**ASSIGNED TASK**
In the essay on secular Jews and LGBTQ inclusion, what position does the author hold at Keshet?

Secular Is Not the New Queer

By Joanna Ware

In his April 12th piece, “The New LGBTQ Community Within (or excluded from) the Jewish People,” David Steiner, a secular humanist Jew and rabbinical student, explains that he has learned empathy and understanding for the experiences of LGBTQ Jews as a result of his own experiences of marginalization as a secular Jew.

I am the Boston Regional Director at Keshet; I work as an educator and advocate for LGBTQ people in Jewish communities, and this experience of deepening empathy is a familiar one. I often ask the Jewish leaders with whom I work to identify a time in their own lives in which they felt excluded or marginalized because of who they are, and to act from that place of empathy and understanding to create greater space for LGBTQ Jews in Jewish communities. This is a deeply Jewish impulse and tendency: to strive to see ourselves in the eyes of the other and deepen our capacity for empathy and compassion in the process.

There is, however, a crucial next step if we are to be responsible allies: listening to what other communities need, and acting in solidarity with them. This important next step is where David Steiner slipped up. In foregrounding LGBTQ people’s marginalization and oppression in making the case for more proactively welcoming secular humanist Jews, he wound up writing a piece that read like a slap in the face to LGBTQ people, regardless of affiliation.

I am not arguing with the core assertion of Mr. Steiner’s piece, that secular and non-theistic Jews are often overlooked and marginalized in purportedly pluralistic spaces. Even as a progressive Jew who has wrestled mightily with my own relationship with God and Jewish theology, I have made missteps; forgotten to include non-theistic programming on Shabbat mornings, and I have undoubtedly used language that may have alienated secular humanistic Jews. I will own these actions and commit myself to working hard to create truly pluralistic Jewish spaces. This argument, that the needs and experiences of secular humanistic Jews ought to be reflected in the fabric of the Jewish tent, stands on its own.

**GIVEN DATA**
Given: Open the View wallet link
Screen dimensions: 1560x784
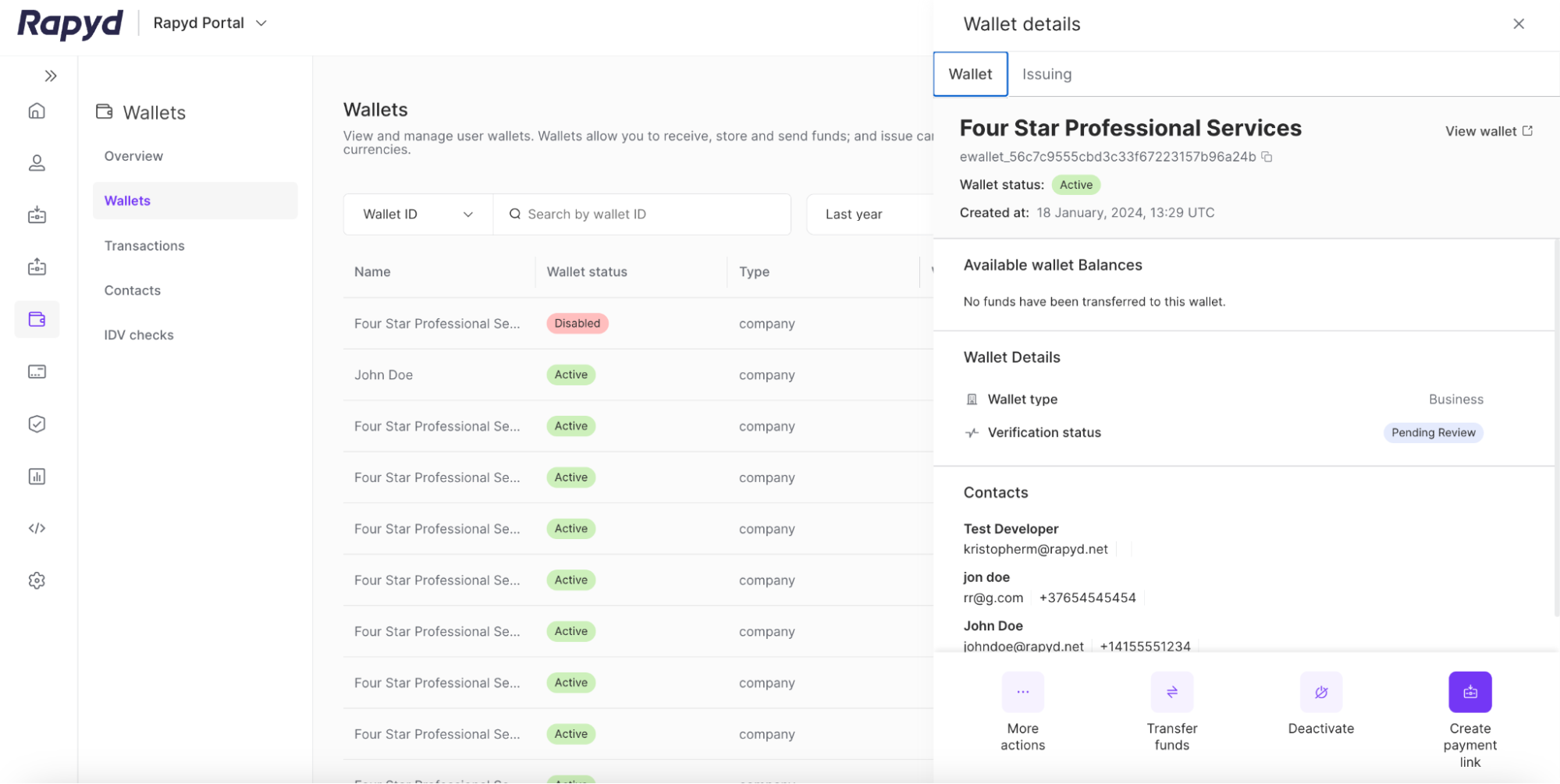Looking at the screenshot, I should click(x=1488, y=131).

**SOLUTION FOR THIS TASK**
Boston Regional Director